While analyzing data sets, I sometimes stop and wonder how a user-defined function might automate a task that I see myself carrying out frequently. An example came up recently that involved something that I used to do with every new data set back when I used SPSS (I think it was the “Explore” function in SPSS…): visualize all the categorical data using barplots and the continuous data using histograms.

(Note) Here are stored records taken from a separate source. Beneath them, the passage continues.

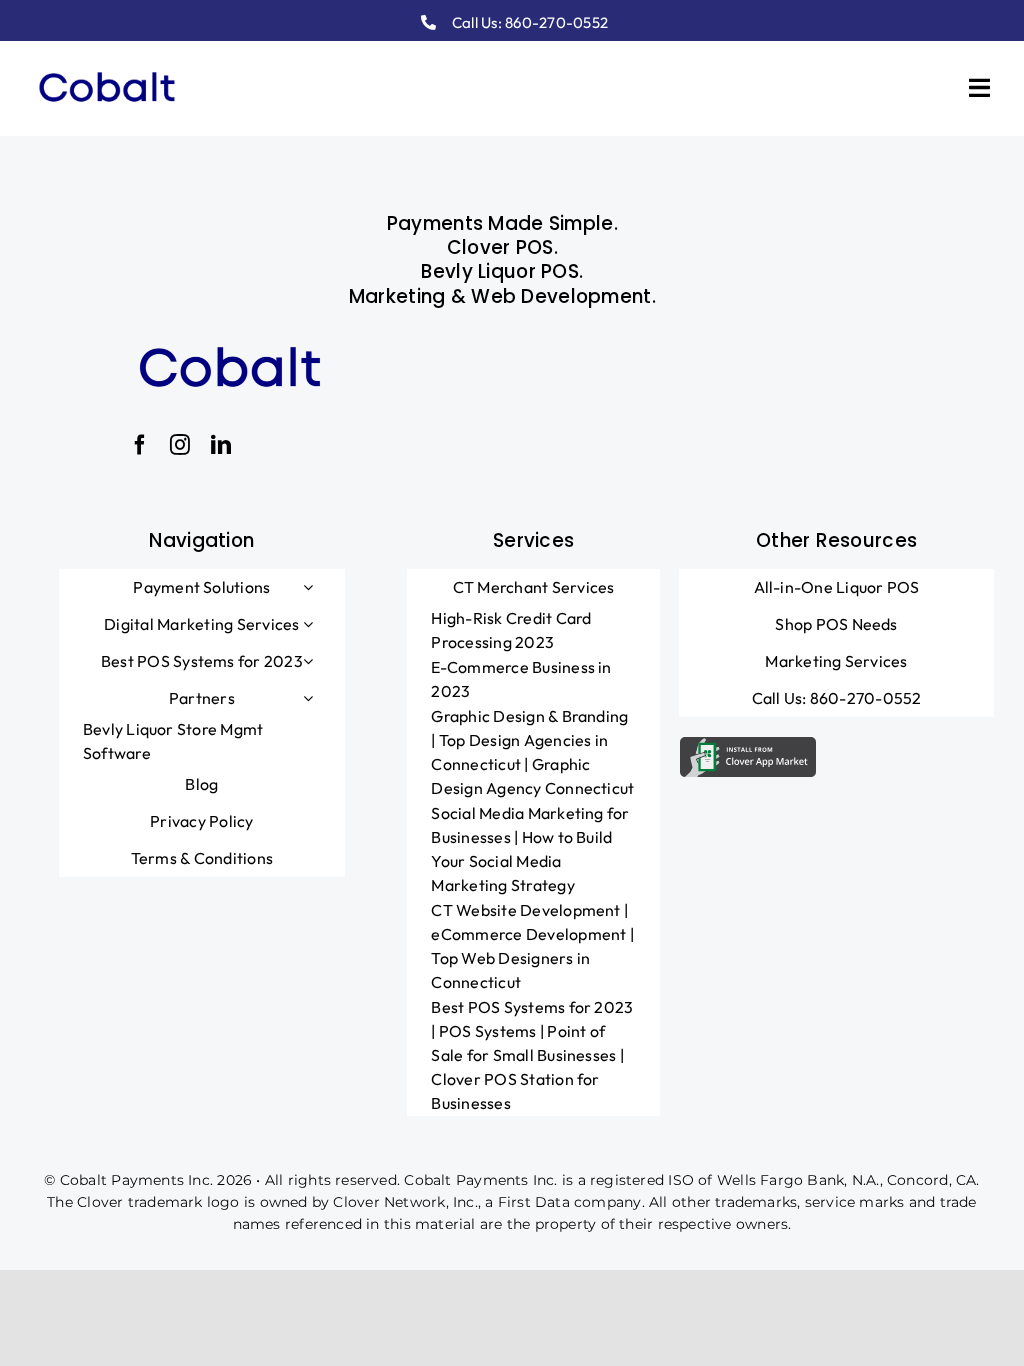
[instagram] (180, 445)
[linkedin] (221, 445)
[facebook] (140, 445)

To that end, I started to wonder if I could use for to loop over an index within a dataframe to carry this out. So I gave writing the loop a shot and failed miserably; however, I think I had enough of a well-formed attempt to post on stack overflow (http://stackoverflow.com/questions/10643841/simple-barplot-of-variables-in-df-using-a-loop).

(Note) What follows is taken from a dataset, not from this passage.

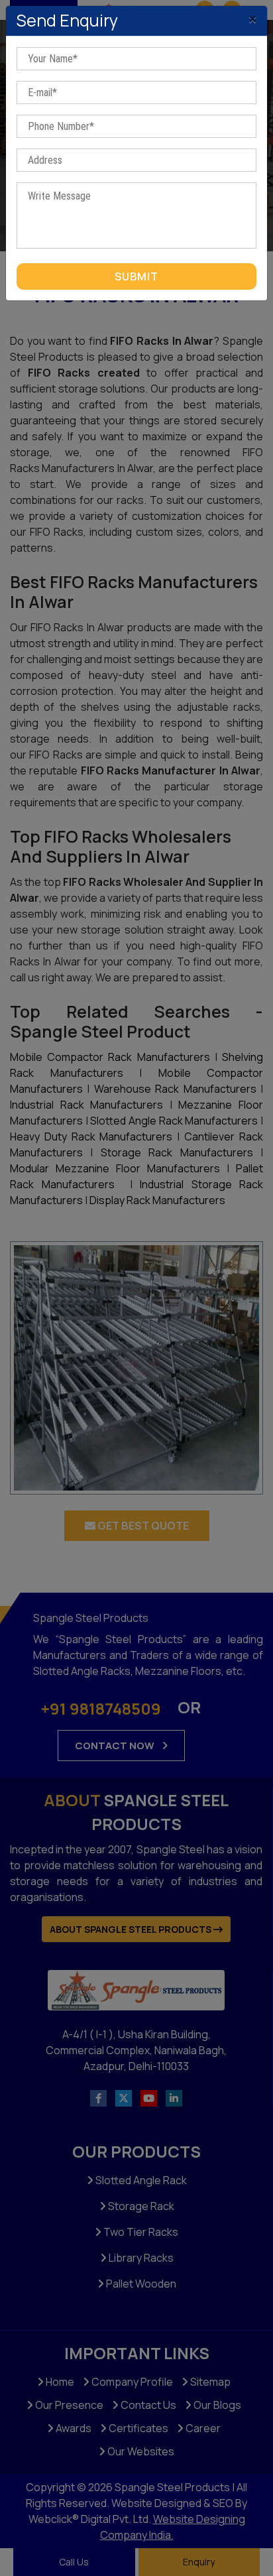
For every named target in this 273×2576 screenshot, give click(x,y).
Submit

My attempt looked like this:
y <- LETTERS[as.integer(rnorm(100, mean=5, sd=1))]
z <- LETTERS[as.integer(rnorm(100, mean=10, sd=1))]
x <- round(rnorm(100, mean=5, sd=2.5),2) data <- as.data.frame(cbind(x,y,z))
A<- do.call(“cbind”, lapply(data, class))
B<- as.vector( A[1,])
C <- grep(“character|factor”, B)
for (i in 1:length(C)) { x <- C[i] counti <- table(data[,x]) y <- barplot(counti, main=paste(“Barplot for var”, x)) return(y)}
Here’s hoping that those much smarter than me can come to my rescue…